EXERCISE BRIEF: Reproduce all of the records word for word, omitting the pictures.

── SOURCE MATERIAL

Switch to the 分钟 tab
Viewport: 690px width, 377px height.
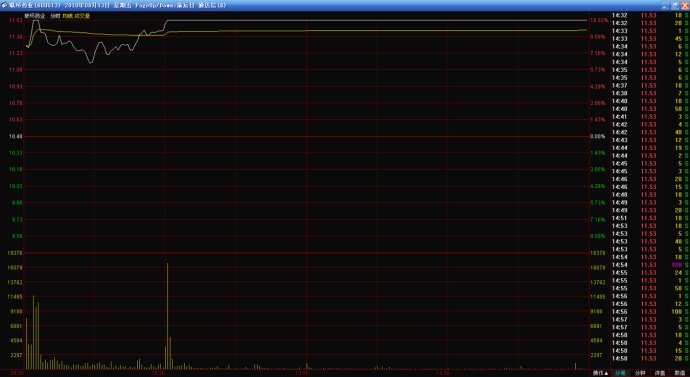640,373
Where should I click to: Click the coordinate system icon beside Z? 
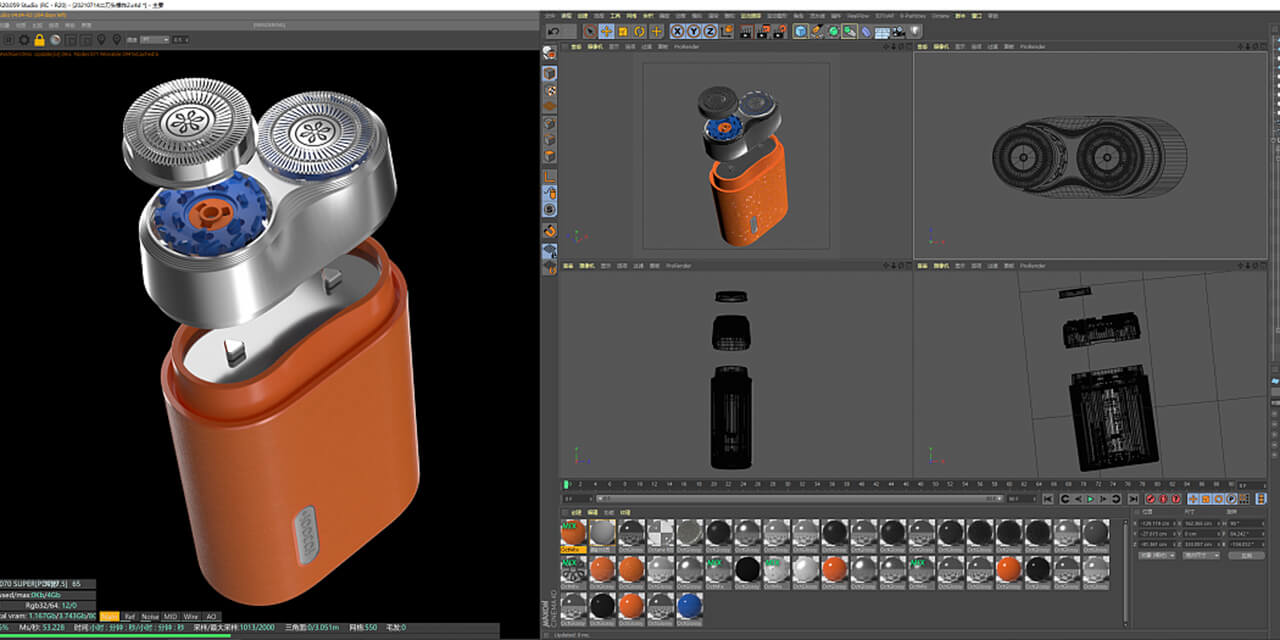pyautogui.click(x=725, y=31)
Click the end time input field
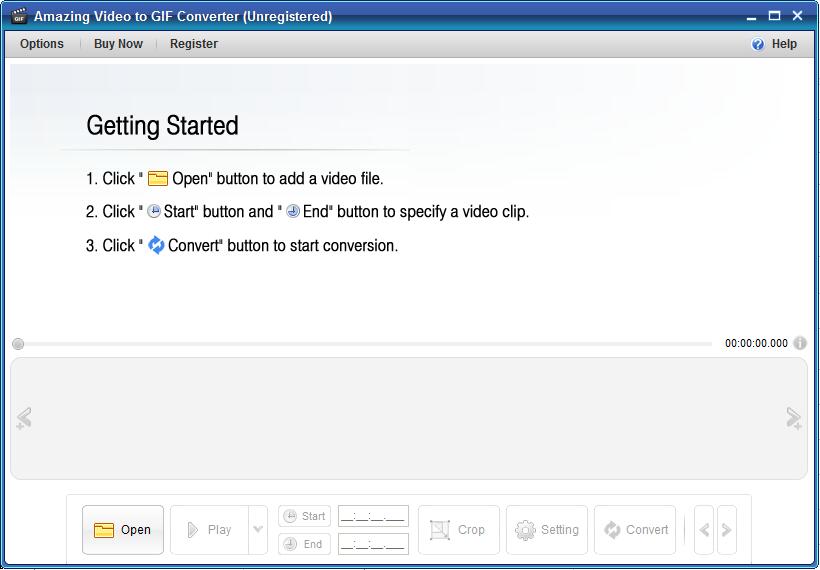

────

ANSWER SECTION:
Switch to the 分钟 tab
Viewport: 690px width, 377px height.
640,373
Where should I click to: Click the coordinate system icon beside Z? 
pyautogui.click(x=725, y=31)
Click the end time input field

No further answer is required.